• Required work
Below this sentence is a listing; return exactly its lines from the one with "The width and height of the screenshot is (549, 340)." to the one with "is (1187, 719).", both kept, and nothing more.

Provided data: Begin

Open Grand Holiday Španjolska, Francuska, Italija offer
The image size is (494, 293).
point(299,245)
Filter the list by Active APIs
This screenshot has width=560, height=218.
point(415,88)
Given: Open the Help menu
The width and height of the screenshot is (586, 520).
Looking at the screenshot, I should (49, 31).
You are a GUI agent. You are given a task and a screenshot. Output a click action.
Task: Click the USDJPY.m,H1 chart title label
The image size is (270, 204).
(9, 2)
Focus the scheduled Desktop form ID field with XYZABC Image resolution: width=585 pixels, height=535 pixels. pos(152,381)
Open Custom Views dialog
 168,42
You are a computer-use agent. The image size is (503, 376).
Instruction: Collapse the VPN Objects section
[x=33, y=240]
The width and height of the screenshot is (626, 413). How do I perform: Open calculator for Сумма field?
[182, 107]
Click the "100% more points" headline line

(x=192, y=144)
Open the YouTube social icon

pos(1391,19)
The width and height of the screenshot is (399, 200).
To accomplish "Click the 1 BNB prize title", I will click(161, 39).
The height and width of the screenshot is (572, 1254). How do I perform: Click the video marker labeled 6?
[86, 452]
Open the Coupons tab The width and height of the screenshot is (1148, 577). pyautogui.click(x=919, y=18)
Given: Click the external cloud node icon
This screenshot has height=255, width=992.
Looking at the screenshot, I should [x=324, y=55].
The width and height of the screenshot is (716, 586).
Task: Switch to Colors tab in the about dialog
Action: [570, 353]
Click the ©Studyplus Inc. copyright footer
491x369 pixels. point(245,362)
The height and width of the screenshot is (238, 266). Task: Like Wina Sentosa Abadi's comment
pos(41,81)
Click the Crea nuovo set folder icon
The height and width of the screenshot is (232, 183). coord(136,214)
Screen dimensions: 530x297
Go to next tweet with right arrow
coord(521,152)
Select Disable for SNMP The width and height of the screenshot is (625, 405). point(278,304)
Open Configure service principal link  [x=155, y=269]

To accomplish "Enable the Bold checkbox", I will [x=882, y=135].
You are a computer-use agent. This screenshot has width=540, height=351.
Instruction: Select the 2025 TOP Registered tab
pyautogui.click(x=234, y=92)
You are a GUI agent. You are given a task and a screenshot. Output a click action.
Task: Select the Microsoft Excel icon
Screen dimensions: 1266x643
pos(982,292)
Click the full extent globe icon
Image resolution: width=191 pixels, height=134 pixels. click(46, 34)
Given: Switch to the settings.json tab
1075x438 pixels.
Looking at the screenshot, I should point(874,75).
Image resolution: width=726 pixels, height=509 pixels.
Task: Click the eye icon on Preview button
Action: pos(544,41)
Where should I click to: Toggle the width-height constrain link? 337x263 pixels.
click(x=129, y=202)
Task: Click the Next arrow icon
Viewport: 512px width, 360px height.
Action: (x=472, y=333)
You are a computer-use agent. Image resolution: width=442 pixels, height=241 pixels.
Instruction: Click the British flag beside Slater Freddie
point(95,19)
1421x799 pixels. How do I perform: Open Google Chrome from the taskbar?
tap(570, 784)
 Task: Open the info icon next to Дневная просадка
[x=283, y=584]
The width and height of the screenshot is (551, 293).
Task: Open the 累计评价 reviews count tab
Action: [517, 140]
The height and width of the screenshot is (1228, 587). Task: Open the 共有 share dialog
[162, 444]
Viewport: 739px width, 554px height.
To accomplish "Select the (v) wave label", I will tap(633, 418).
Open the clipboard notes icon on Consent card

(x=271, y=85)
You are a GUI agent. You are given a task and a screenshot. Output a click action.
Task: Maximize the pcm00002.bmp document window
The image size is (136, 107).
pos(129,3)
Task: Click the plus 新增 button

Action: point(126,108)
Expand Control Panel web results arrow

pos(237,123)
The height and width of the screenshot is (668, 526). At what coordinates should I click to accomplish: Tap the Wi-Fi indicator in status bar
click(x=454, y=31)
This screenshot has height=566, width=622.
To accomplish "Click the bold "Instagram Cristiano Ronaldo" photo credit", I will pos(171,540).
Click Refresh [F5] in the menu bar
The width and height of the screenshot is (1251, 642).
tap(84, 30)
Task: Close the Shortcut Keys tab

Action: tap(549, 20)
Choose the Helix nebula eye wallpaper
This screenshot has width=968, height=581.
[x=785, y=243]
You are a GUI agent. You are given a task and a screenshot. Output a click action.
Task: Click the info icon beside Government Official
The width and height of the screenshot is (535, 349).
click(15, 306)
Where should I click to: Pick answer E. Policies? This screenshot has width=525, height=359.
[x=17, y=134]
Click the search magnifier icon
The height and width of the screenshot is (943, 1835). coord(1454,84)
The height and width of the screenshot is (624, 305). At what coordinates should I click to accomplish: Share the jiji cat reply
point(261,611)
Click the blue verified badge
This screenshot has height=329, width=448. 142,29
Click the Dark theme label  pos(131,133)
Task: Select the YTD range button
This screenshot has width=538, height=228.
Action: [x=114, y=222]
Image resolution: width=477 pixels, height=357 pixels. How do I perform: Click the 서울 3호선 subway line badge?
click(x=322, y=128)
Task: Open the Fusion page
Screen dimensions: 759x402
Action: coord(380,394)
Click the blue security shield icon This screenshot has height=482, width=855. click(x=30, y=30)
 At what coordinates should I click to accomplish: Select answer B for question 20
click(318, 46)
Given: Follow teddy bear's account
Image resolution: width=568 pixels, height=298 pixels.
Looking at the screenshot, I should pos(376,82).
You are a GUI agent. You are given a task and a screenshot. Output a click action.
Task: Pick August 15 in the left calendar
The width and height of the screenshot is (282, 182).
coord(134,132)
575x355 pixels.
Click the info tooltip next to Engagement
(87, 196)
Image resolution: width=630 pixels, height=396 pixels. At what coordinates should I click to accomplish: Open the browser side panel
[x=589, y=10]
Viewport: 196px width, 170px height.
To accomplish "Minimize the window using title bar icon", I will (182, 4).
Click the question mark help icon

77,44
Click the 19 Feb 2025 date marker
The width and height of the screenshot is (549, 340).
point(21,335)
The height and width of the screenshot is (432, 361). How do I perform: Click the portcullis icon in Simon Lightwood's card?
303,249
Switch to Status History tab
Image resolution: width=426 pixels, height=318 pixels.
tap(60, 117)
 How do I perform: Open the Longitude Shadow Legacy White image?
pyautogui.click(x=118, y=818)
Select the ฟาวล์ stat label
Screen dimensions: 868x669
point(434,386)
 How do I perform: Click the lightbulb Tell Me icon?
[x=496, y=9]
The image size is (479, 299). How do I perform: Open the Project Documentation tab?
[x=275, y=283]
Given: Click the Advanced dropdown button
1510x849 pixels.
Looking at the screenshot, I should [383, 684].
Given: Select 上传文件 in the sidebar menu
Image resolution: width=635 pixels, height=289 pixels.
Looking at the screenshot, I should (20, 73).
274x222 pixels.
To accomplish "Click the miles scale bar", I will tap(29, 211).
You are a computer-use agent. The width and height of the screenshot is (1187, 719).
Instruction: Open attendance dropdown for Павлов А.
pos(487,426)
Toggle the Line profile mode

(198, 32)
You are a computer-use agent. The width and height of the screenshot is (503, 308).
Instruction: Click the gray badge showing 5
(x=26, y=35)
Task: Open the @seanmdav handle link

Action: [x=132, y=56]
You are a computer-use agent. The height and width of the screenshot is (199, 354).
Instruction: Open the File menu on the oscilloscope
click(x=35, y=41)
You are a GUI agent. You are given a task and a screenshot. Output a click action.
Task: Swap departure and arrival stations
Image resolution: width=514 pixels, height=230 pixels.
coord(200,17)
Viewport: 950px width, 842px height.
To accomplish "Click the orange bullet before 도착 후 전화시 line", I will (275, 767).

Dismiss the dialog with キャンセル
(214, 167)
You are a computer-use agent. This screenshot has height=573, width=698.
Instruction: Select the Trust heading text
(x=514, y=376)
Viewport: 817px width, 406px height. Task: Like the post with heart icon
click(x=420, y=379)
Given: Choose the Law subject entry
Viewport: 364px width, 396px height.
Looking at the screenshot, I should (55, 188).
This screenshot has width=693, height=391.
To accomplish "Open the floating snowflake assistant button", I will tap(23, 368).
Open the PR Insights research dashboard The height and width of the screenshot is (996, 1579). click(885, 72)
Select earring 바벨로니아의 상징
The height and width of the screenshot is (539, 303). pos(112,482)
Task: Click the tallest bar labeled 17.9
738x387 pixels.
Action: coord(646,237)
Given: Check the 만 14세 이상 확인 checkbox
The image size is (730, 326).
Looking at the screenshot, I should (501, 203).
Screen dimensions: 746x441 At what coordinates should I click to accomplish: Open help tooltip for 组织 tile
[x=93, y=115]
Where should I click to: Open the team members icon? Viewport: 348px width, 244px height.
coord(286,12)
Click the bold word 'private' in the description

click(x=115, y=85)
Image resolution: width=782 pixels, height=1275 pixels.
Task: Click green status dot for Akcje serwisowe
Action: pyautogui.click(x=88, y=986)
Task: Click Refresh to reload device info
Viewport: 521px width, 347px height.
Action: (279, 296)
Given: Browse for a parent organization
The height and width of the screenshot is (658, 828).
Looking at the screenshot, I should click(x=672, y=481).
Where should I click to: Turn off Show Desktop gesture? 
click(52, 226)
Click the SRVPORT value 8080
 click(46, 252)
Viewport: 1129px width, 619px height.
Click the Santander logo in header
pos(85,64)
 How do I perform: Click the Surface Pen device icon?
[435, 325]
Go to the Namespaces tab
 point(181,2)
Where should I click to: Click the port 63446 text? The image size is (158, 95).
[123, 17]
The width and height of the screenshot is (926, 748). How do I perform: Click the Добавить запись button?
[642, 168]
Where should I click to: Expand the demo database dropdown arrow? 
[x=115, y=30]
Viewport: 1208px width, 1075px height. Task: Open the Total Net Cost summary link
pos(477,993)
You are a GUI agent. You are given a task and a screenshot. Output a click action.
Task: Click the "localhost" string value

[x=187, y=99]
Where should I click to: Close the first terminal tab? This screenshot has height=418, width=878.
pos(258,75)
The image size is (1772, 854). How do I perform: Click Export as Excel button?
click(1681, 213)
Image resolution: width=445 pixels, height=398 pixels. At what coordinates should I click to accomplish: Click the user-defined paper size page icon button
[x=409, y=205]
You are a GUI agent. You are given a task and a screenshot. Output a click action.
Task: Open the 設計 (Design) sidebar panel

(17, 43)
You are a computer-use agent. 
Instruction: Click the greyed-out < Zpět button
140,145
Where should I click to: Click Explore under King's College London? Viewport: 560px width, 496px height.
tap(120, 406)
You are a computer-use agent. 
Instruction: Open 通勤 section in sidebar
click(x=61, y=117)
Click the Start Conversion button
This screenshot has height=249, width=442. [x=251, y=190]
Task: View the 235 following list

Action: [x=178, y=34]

Provided data: End

• Answer area
The width and height of the screenshot is (549, 340).
point(21,335)
The height and width of the screenshot is (432, 361). How do I perform: Click the portcullis icon in Simon Lightwood's card?
303,249
Switch to Status History tab
Image resolution: width=426 pixels, height=318 pixels.
tap(60, 117)
 How do I perform: Open the Longitude Shadow Legacy White image?
pyautogui.click(x=118, y=818)
Select the ฟาวล์ stat label
Screen dimensions: 868x669
point(434,386)
 How do I perform: Click the lightbulb Tell Me icon?
[x=496, y=9]
The image size is (479, 299). How do I perform: Open the Project Documentation tab?
[x=275, y=283]
Given: Click the Advanced dropdown button
1510x849 pixels.
Looking at the screenshot, I should [383, 684].
Given: Select 上传文件 in the sidebar menu
Image resolution: width=635 pixels, height=289 pixels.
Looking at the screenshot, I should (20, 73).
274x222 pixels.
To accomplish "Click the miles scale bar", I will tap(29, 211).
You are a computer-use agent. The width and height of the screenshot is (1187, 719).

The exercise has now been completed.